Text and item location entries
:::::
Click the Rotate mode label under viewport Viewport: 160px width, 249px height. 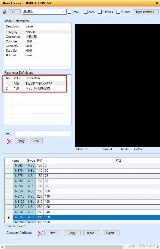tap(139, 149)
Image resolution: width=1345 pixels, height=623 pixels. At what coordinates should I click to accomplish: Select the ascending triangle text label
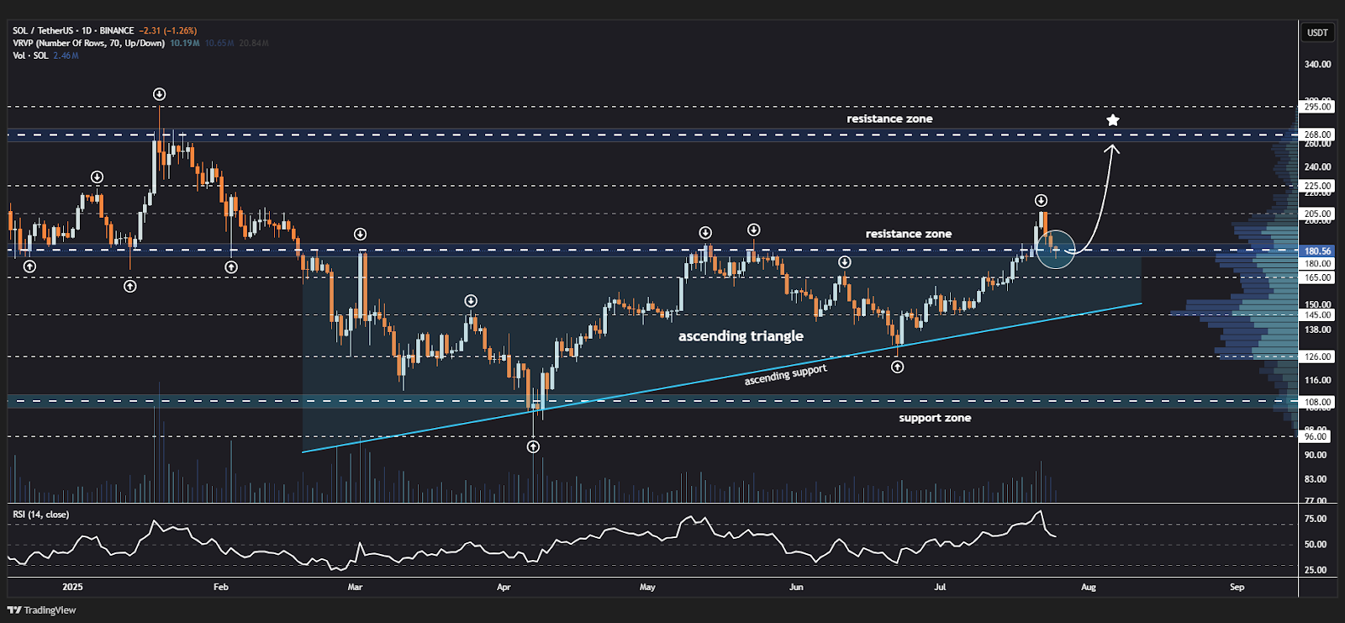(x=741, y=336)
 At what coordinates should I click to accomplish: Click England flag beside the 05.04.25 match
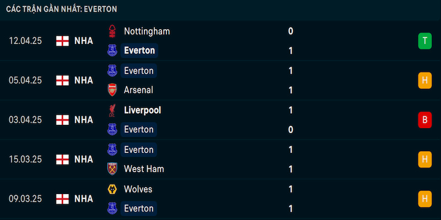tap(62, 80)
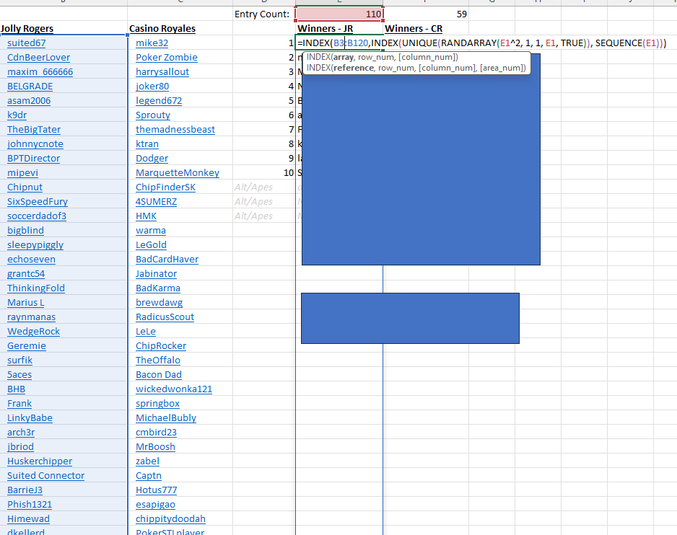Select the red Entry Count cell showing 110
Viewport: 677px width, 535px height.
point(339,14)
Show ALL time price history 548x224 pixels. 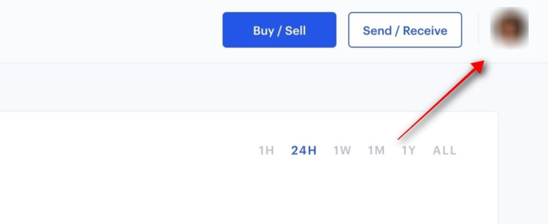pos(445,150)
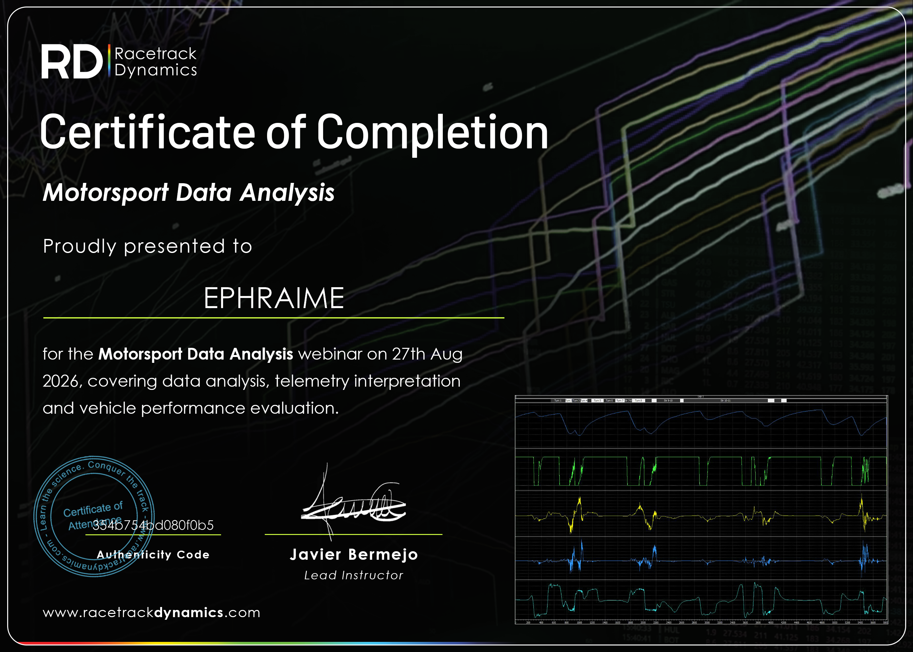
:::::
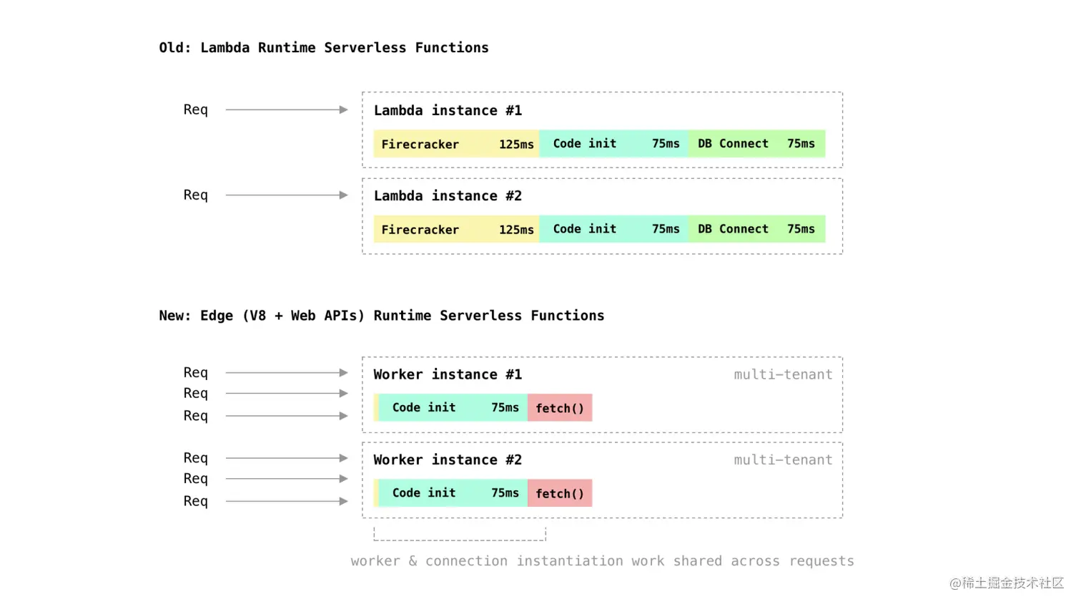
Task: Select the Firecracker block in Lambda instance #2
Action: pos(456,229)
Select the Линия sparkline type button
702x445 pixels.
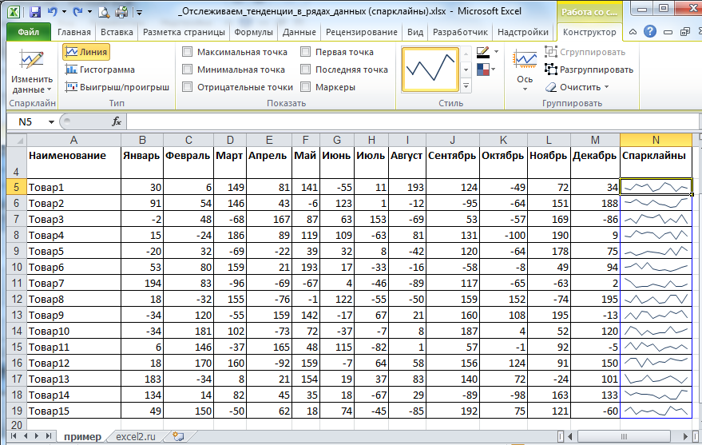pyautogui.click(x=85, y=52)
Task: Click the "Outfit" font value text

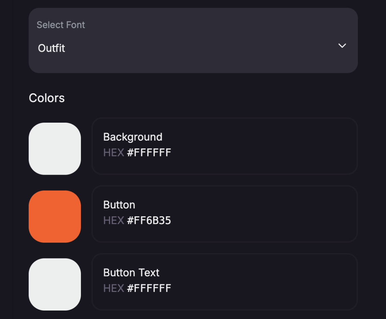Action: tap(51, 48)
:::::
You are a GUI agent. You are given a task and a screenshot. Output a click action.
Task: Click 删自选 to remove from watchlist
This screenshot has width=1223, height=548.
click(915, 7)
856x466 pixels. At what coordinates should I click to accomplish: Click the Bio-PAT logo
:::::
■ **What the exercise asks**
Copy out the lines from the one with "Image resolution: width=1345" through the one with "point(339,14)", keeping both of those lines, and set them down word for word. Don't include the pictures.

■ **Response**
Image resolution: width=1345 pixels, height=623 pixels. At what coordinates should I click to accomplish: Select the ascending triangle text label
(x=741, y=336)
 At what coordinates should I click to accomplish: Click England flag beside the 05.04.25 match
tap(62, 80)
Select the red Entry Count cell showing 110
Viewport: 677px width, 535px height.
point(339,14)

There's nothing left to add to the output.